=== DATASET EXCERPTS ===
□ □ □ □ □

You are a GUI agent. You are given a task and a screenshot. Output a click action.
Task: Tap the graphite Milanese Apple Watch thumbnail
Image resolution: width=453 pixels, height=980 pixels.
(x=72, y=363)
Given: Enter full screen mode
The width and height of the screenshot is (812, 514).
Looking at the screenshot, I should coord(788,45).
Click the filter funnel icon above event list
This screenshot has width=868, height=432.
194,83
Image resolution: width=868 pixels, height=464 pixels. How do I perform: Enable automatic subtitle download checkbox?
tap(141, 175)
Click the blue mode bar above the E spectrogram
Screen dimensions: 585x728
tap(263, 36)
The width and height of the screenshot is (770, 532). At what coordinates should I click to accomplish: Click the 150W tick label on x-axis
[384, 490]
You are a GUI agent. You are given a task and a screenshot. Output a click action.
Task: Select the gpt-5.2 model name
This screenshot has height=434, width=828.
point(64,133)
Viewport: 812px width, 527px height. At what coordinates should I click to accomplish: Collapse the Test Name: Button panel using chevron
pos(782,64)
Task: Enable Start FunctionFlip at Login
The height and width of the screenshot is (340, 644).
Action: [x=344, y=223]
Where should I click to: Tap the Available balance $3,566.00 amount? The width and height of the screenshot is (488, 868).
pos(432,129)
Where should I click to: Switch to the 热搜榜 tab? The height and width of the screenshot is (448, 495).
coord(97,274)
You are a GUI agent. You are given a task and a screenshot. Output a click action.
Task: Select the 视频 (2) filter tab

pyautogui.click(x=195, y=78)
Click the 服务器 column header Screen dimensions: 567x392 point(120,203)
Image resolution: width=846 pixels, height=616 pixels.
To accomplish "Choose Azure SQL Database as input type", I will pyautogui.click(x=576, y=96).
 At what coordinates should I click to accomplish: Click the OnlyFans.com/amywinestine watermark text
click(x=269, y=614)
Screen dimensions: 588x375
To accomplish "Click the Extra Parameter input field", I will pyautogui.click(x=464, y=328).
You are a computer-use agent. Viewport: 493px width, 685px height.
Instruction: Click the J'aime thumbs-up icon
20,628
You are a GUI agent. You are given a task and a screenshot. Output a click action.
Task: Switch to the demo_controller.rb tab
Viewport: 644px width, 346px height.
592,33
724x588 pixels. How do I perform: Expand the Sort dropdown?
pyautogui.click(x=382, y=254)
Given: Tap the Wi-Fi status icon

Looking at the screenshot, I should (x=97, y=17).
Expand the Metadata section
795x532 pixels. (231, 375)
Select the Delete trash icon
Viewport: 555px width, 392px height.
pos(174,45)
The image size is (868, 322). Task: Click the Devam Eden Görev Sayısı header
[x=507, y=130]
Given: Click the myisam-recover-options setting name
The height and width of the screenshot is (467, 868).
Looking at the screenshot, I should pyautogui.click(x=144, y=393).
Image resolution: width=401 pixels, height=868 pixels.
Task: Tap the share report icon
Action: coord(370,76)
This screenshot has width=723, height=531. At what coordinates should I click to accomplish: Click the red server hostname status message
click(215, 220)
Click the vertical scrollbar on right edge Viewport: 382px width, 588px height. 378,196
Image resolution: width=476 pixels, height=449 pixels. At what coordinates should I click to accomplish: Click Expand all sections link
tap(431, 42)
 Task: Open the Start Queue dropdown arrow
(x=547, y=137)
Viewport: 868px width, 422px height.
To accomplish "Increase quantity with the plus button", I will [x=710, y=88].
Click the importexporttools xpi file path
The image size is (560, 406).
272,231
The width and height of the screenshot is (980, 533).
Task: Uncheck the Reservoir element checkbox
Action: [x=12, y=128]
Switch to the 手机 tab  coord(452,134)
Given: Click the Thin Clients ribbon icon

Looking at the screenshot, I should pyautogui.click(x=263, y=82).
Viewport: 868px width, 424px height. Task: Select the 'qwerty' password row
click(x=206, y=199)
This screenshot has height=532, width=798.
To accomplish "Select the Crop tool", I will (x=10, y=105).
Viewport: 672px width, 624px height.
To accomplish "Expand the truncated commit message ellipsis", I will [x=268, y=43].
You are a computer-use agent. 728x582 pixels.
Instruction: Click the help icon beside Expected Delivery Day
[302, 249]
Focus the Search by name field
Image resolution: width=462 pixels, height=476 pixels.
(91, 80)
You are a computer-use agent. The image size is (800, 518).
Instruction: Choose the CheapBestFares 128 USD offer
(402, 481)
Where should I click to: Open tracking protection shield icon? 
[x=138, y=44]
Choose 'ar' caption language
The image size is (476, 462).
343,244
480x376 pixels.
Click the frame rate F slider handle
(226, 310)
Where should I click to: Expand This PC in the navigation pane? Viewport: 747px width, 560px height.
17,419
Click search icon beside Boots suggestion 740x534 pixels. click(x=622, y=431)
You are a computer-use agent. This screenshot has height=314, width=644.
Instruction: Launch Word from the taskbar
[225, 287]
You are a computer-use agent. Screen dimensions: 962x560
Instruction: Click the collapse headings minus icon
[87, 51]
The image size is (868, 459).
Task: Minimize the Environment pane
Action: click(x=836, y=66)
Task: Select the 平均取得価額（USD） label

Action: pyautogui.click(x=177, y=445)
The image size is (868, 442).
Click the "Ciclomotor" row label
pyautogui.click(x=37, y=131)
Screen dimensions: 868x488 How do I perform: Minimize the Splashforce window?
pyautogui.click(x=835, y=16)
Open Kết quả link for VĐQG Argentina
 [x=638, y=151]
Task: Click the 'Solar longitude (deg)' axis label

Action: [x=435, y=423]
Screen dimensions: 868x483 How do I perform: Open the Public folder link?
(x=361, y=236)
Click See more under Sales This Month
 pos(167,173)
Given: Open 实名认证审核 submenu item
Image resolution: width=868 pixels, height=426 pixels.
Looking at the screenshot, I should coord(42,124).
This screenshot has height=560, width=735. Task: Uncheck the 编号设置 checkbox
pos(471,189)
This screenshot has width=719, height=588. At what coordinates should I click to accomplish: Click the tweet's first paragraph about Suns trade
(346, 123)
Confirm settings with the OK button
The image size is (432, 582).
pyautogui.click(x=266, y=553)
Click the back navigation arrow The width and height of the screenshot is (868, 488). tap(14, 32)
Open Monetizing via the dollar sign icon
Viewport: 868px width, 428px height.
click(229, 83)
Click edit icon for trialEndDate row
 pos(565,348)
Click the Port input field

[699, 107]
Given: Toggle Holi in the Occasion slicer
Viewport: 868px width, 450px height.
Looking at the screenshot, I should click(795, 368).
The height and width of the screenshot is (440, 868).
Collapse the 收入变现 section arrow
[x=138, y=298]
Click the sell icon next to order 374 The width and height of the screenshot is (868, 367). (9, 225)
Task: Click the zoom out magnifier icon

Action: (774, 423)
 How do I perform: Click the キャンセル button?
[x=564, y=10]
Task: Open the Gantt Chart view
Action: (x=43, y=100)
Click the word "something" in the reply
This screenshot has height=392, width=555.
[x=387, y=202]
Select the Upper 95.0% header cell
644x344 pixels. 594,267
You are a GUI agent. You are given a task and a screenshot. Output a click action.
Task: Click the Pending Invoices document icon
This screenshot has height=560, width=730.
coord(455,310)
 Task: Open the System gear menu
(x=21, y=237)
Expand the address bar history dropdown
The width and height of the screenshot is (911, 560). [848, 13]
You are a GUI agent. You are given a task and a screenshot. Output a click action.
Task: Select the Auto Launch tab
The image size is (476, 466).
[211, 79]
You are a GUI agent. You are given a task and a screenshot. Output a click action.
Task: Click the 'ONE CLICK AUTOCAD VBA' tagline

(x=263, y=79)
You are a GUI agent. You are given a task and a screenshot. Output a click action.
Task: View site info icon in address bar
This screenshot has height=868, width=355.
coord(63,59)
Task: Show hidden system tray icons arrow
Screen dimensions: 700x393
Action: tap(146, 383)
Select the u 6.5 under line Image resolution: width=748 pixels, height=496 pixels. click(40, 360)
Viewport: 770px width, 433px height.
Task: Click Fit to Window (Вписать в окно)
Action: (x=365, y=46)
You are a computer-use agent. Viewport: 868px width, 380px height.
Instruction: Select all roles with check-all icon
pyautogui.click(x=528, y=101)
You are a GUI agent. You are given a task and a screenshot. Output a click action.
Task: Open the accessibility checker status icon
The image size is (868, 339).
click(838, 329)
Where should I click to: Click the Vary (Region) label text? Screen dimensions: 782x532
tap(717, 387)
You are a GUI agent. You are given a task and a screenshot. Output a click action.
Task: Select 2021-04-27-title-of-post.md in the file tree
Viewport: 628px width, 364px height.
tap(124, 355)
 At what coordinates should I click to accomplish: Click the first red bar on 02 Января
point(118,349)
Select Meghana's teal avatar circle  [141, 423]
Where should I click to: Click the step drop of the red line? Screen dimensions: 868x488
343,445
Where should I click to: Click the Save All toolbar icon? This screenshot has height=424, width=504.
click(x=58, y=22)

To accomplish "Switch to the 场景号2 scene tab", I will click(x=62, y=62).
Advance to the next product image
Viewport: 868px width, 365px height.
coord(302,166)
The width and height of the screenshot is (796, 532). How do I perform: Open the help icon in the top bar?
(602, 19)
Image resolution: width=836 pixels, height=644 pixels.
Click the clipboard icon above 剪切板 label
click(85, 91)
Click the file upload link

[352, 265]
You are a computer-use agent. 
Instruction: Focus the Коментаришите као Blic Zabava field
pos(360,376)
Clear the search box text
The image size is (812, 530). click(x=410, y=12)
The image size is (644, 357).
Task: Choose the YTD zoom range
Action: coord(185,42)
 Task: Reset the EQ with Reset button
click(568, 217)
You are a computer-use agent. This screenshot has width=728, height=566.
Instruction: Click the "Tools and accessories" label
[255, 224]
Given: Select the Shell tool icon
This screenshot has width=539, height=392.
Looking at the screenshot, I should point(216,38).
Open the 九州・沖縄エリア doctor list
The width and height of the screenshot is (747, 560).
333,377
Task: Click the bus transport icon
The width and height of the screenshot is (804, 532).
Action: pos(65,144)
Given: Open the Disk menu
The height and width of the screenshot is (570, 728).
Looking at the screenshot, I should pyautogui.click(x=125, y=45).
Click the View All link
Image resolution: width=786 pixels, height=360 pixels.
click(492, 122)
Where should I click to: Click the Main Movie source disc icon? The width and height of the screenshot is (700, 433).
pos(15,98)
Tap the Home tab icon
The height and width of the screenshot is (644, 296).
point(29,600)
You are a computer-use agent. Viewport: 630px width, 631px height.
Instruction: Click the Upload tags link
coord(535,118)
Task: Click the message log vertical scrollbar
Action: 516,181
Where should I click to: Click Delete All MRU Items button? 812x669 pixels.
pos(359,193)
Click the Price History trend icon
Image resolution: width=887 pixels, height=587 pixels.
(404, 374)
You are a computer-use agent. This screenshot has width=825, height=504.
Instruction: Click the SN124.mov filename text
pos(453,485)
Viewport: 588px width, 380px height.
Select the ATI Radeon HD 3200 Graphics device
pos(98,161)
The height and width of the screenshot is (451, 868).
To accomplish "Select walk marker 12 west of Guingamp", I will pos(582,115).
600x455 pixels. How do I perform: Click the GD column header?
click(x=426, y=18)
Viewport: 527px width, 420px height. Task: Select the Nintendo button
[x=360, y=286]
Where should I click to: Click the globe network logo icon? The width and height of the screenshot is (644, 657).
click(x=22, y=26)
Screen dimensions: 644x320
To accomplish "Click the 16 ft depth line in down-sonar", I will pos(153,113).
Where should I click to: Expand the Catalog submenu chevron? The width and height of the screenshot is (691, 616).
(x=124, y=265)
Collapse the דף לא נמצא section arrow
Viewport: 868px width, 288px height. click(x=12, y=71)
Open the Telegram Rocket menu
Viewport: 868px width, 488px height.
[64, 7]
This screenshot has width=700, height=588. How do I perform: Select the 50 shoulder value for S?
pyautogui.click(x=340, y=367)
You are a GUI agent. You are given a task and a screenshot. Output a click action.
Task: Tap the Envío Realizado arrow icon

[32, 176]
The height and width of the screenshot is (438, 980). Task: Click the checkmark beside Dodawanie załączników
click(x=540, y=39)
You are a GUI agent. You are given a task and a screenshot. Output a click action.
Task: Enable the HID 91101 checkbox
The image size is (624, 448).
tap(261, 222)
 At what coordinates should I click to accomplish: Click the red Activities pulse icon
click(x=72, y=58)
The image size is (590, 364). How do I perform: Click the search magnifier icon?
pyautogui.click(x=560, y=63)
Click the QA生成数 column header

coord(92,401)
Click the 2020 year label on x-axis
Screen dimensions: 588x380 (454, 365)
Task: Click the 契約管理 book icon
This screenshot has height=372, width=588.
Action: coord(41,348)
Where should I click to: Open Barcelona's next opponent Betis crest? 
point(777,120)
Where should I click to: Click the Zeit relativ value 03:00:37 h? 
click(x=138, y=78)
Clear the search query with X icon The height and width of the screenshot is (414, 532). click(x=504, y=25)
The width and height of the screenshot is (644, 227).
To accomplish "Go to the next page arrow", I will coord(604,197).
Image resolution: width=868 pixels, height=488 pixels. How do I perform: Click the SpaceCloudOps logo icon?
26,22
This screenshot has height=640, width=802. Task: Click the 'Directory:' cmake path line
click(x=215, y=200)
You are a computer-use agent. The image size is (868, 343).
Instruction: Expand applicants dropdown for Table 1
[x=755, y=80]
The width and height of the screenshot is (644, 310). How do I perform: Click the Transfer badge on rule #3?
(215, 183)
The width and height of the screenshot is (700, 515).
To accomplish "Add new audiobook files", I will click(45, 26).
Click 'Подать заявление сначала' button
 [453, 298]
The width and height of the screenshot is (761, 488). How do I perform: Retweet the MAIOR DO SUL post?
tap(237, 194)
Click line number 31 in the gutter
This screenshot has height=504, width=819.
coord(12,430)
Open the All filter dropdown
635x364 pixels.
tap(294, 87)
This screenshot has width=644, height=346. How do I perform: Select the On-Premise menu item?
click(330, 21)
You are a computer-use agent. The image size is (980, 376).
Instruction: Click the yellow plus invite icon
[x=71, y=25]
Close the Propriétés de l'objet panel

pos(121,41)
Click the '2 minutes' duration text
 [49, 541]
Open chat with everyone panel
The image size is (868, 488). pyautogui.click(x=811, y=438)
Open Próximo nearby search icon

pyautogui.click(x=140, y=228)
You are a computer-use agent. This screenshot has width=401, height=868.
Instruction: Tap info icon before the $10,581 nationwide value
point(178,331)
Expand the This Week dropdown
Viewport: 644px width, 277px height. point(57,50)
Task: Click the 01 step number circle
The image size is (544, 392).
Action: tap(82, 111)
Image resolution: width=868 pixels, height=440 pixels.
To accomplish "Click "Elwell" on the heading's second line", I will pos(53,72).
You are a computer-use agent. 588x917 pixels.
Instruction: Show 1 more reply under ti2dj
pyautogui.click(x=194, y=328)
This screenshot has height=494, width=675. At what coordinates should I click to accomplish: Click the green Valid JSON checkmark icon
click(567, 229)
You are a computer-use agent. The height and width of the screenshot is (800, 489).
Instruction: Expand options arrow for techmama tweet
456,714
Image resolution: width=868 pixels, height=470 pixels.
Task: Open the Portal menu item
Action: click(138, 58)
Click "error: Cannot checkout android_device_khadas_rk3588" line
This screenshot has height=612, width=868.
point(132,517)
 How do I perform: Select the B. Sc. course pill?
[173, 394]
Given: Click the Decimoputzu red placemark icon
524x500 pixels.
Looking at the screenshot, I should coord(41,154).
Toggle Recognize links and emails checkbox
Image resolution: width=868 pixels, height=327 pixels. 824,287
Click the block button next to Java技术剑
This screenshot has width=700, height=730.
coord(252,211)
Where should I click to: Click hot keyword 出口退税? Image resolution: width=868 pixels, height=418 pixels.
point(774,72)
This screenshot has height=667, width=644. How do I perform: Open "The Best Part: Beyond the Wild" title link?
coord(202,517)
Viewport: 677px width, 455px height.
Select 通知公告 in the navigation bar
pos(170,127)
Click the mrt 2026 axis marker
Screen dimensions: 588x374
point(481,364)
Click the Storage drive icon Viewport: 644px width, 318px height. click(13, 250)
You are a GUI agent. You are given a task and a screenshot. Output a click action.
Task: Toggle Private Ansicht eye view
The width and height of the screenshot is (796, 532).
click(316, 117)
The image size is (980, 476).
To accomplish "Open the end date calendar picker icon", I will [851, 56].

□ □ □ □ □

=== DIRECTIONS FOR THIS TASK ===
Copy the lines above exactly, beginning at the line that has "Image resolution: width=786" and stopping after the line that has "Task: Enable the HID 91101 checkbox", and omit the rest.

=== ANSWER AREA ===
Image resolution: width=786 pixels, height=360 pixels.
click(492, 122)
Where should I click to: Click the Main Movie source disc icon? The width and height of the screenshot is (700, 433).
pos(15,98)
Tap the Home tab icon
The height and width of the screenshot is (644, 296).
point(29,600)
You are a computer-use agent. Viewport: 630px width, 631px height.
Instruction: Click the Upload tags link
coord(535,118)
Task: Click the message log vertical scrollbar
Action: 516,181
Where should I click to: Click Delete All MRU Items button? 812x669 pixels.
pos(359,193)
Click the Price History trend icon
Image resolution: width=887 pixels, height=587 pixels.
(404, 374)
You are a computer-use agent. This screenshot has width=825, height=504.
Instruction: Click the SN124.mov filename text
pos(453,485)
Viewport: 588px width, 380px height.
Select the ATI Radeon HD 3200 Graphics device
pos(98,161)
The height and width of the screenshot is (451, 868).
To accomplish "Select walk marker 12 west of Guingamp", I will pos(582,115).
600x455 pixels. How do I perform: Click the GD column header?
click(x=426, y=18)
Viewport: 527px width, 420px height. Task: Select the Nintendo button
[x=360, y=286]
Where should I click to: Click the globe network logo icon? The width and height of the screenshot is (644, 657).
click(x=22, y=26)
Screen dimensions: 644x320
To accomplish "Click the 16 ft depth line in down-sonar", I will pos(153,113).
Where should I click to: Expand the Catalog submenu chevron? The width and height of the screenshot is (691, 616).
(x=124, y=265)
Collapse the דף לא נמצא section arrow
Viewport: 868px width, 288px height. click(x=12, y=71)
Open the Telegram Rocket menu
Viewport: 868px width, 488px height.
[64, 7]
This screenshot has width=700, height=588. How do I perform: Select the 50 shoulder value for S?
pyautogui.click(x=340, y=367)
You are a GUI agent. You are given a task and a screenshot. Output a click action.
Task: Tap the Envío Realizado arrow icon

[32, 176]
The height and width of the screenshot is (438, 980). Task: Click the checkmark beside Dodawanie załączników
click(x=540, y=39)
You are a GUI agent. You are given a task and a screenshot. Output a click action.
Task: Enable the HID 91101 checkbox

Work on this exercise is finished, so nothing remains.